Tarso Genro: Estado atuante baseado no diálogo e na participação

Na abertura do Encontro Brasileiro de Legislativos, na manhã desta quarta-feira (19), o governador Tarso Genro defendeu o papel do Estado na realização de políticas para a sociedade, valorizou o diálogo e questionou a atuação da mídia. A conferência, realizada no auditório Dante Barone da Assembleia Legislativa, teve como tema “O Rio Grande que saiu das urnas”.

“Através do Estado, os cidadãos podem promover a igualdade, buscar os seus direitos e também fazer a crítica às ações do Estado”, disse. Tarso garantiu que irá incentivar a participação, para que os cidadãos se apropriem dos dados e façam sua própria avaliação das questões políticas, além da leitura da mídia.

“A mídia também é uma instituição política”

Com isso, trouxe um questionamento ao papel da imprensa, com quem pretende estabelecer uma relação de transparência para que os jornalistas tenham acesso aos dados e possam tratar dos temas com conhecimento de causa, evitando simplificações.

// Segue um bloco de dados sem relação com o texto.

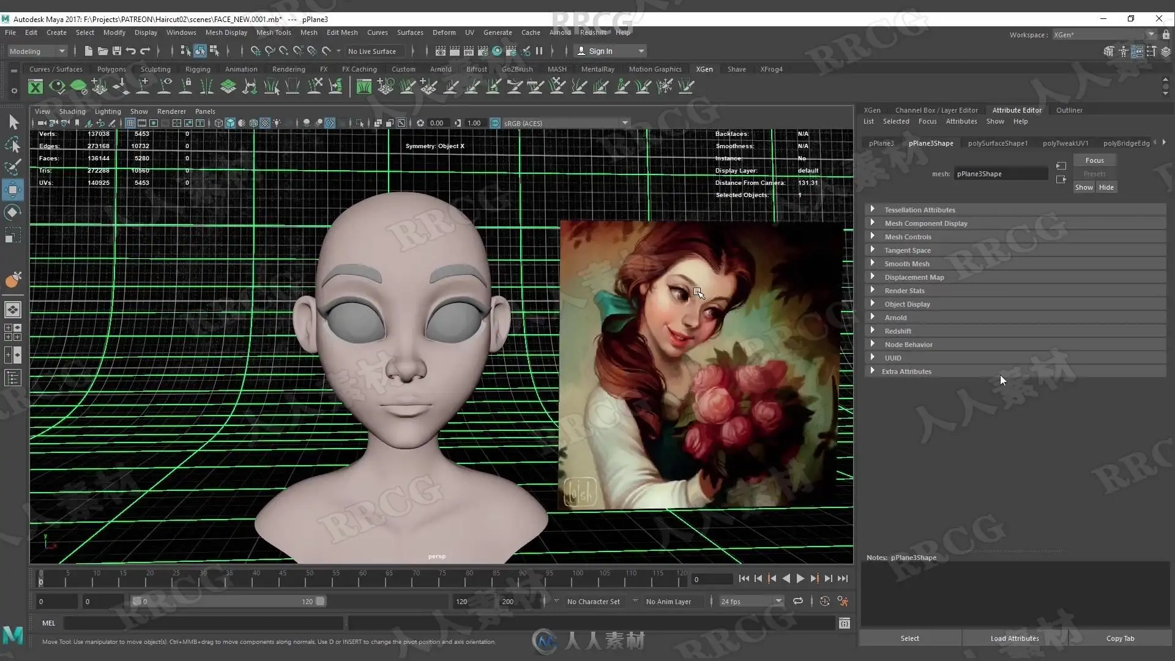Toggle the viewport grid display button
Screen dimensions: 1175x661
130,123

Afirmou que nem tudo que é pautado pela imprensa é fundamental para o Estado e para a democracia. “A mídia é uma instituição política, e assim deve ser tratada e respeitada, e não como uma instituição neutra”, disse.

O diálogo como construção de alternativas

Por diversas vezes em sua fala, o governador valorizou a concertação no lugar do enfrentamento como uma alternativa para se buscar soluções coletivas. Essa perspectiva é favorecida, segundo ele, pelo momento positivo que o estado vive, que permite “um diálogo muito mais aberto com a comunidade política da mídia, do Estado e da sociedade civil”.

O “palco da concertação” será o Conselho de Desenvolvimento Econômico e Social (CDES), que atuará no controle das situações de conflito, evitando a radicalização do enfrentamento e encontrando pontos comuns que levem a um consenso. Mas o governador ressaltou também a importância de toda a comunidade política, inclusive a mídia, adotar uma postura favorável ao diálogo.

Tarso valoriza o Estado democrático

Para embasar a defesa do Estado, Tarso citou a queda do muro de Berlim, em 1989, e a crise do sistema financeiro global, em 2008, que teriam mostrado que o Estado é necessário dentro de um contexto de democracia. Para o governador, tanto a ditadura estatal do socialismo soviético quanto o Estado mínimo do neoliberalismo impedem o diálogo e a construção de soluções.

“Eu sou um apaixonado pelo Estado”, finalizou, argumentando que a estrutura estatal na democracia fornece alternativas para a execução das políticas públicas. Aos moldes do que foi feito entre as instituições federais, Tarso defendeu um pacto entre os poderes Executivo, Legislativo e Judiciário, no qual o governo está trabalhando “para fundamentar um futuro melhor para todos”.